## TASK DIRECTIONS
Reproduce the entries word for word, from the line that contains "Task: Toggle device toolbar in DevTools" through the line that contains "coord(193,713)", including both of those lines.

----

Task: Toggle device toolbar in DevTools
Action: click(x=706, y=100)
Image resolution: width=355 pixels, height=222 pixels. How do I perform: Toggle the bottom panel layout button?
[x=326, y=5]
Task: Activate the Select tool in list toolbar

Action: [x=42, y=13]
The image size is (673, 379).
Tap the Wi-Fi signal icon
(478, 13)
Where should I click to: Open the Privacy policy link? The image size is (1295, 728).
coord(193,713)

----

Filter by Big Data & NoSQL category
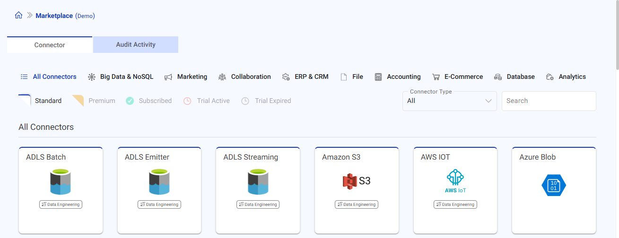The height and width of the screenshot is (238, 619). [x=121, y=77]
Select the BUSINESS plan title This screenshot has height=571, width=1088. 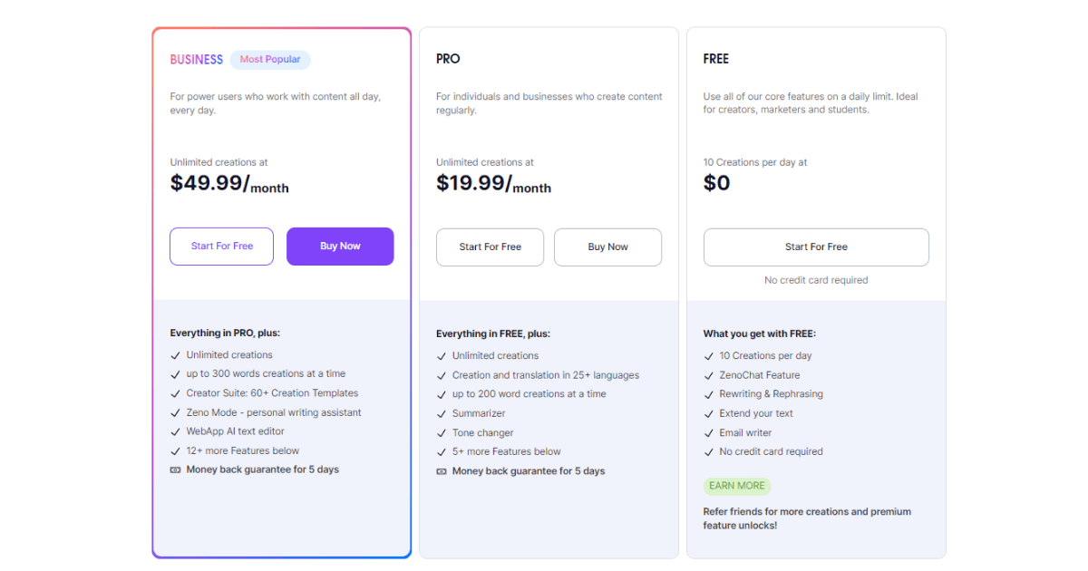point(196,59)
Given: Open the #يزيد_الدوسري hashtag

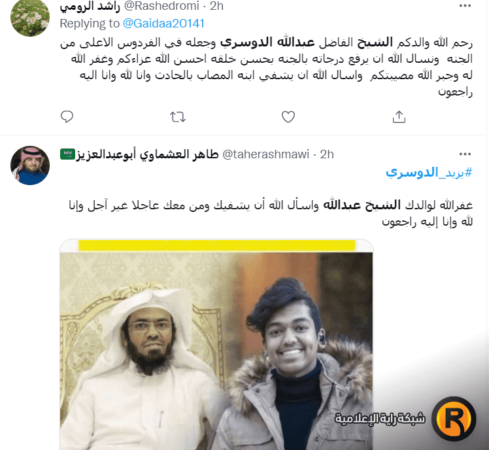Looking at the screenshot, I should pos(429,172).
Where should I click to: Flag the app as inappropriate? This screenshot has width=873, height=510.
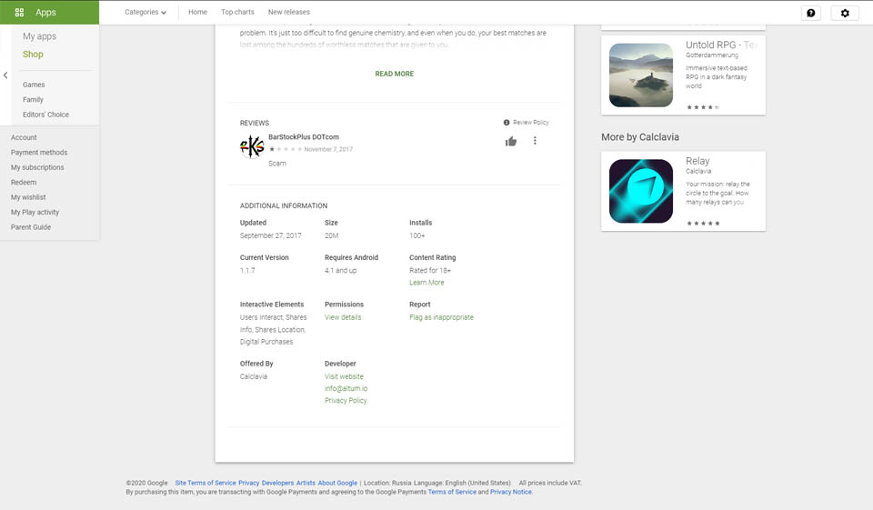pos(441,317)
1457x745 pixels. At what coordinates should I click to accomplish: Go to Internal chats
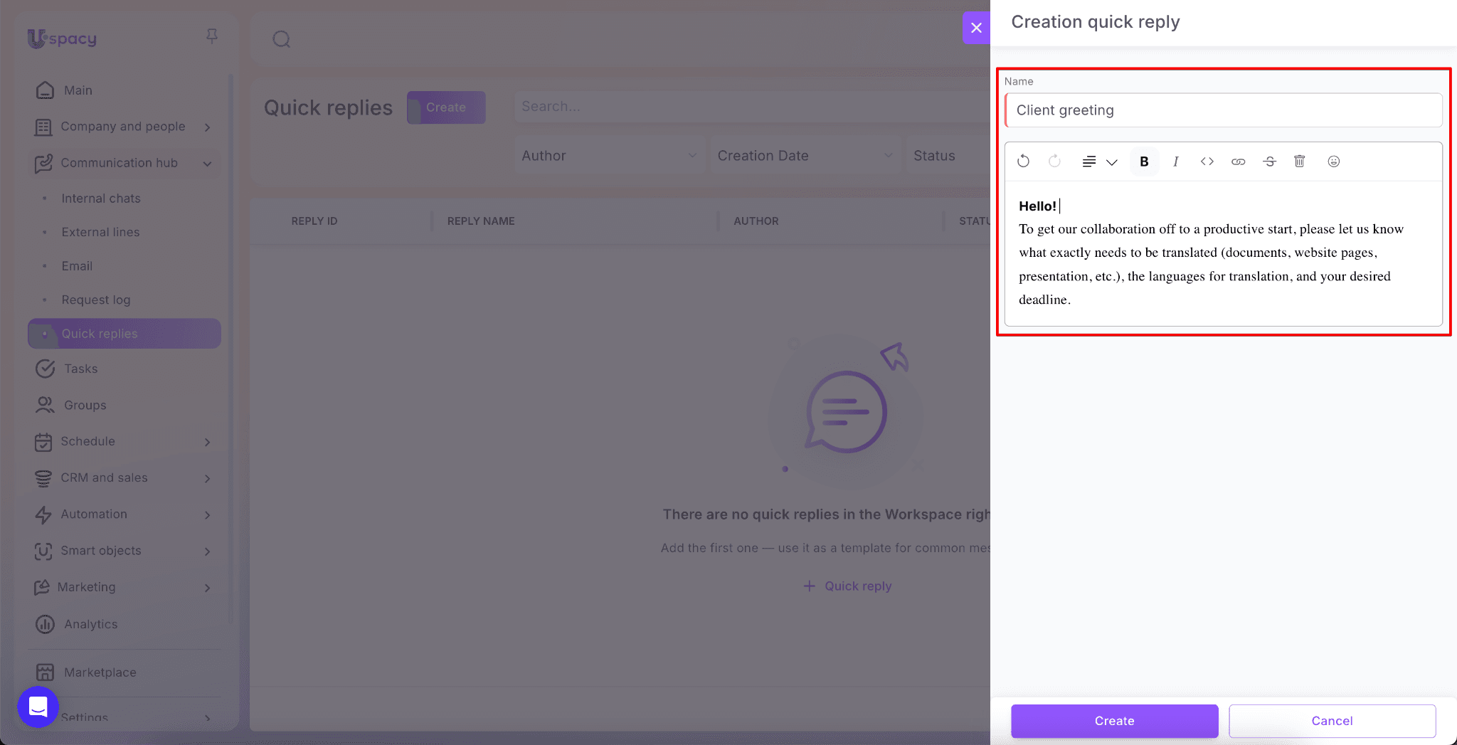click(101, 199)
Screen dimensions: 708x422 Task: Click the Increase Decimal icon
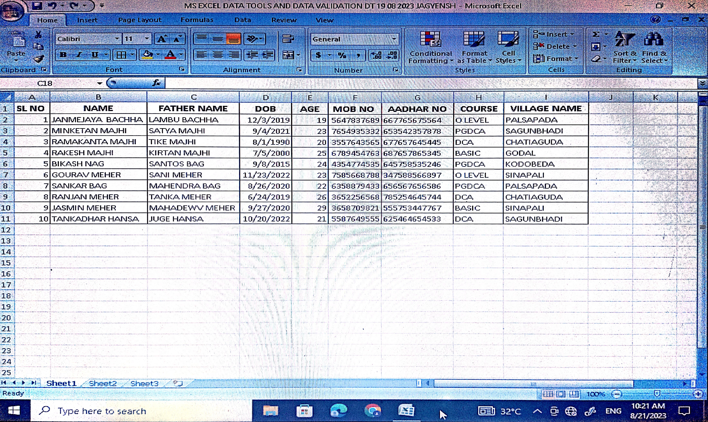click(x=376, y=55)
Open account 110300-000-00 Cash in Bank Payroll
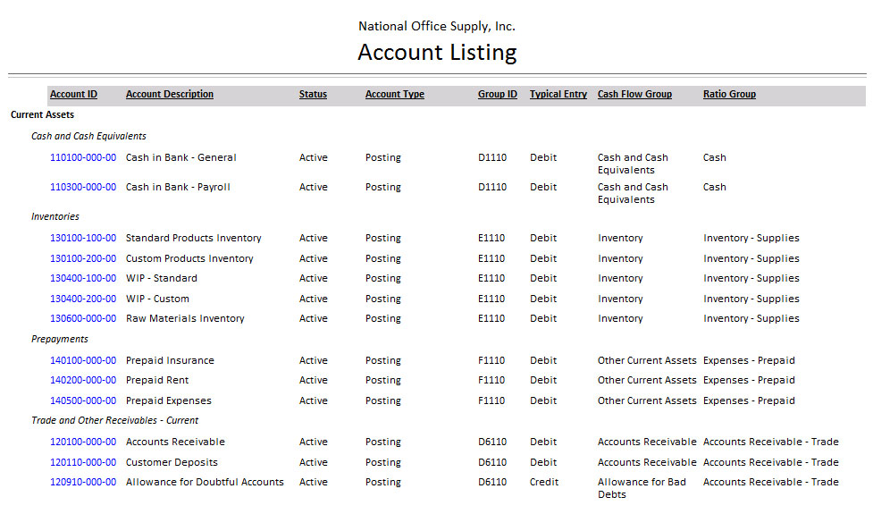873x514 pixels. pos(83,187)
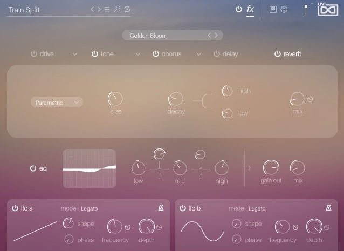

----

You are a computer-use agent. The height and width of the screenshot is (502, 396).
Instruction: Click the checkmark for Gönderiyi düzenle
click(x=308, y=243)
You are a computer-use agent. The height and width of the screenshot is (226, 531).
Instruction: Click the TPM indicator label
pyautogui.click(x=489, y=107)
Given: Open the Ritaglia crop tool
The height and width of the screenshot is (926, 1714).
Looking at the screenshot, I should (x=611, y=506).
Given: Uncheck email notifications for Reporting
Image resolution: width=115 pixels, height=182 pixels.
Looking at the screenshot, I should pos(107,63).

----

## RESULT OF THIS EXERCISE
Task: Toggle device toolbar in DevTools
Action: click(x=706, y=100)
Image resolution: width=355 pixels, height=222 pixels. How do I perform: Toggle the bottom panel layout button?
[x=326, y=5]
Task: Activate the Select tool in list toolbar

Action: [x=42, y=13]
The image size is (673, 379).
Tap the Wi-Fi signal icon
(478, 13)
Where should I click to: Open the Privacy policy link? The image size is (1295, 728).
coord(193,713)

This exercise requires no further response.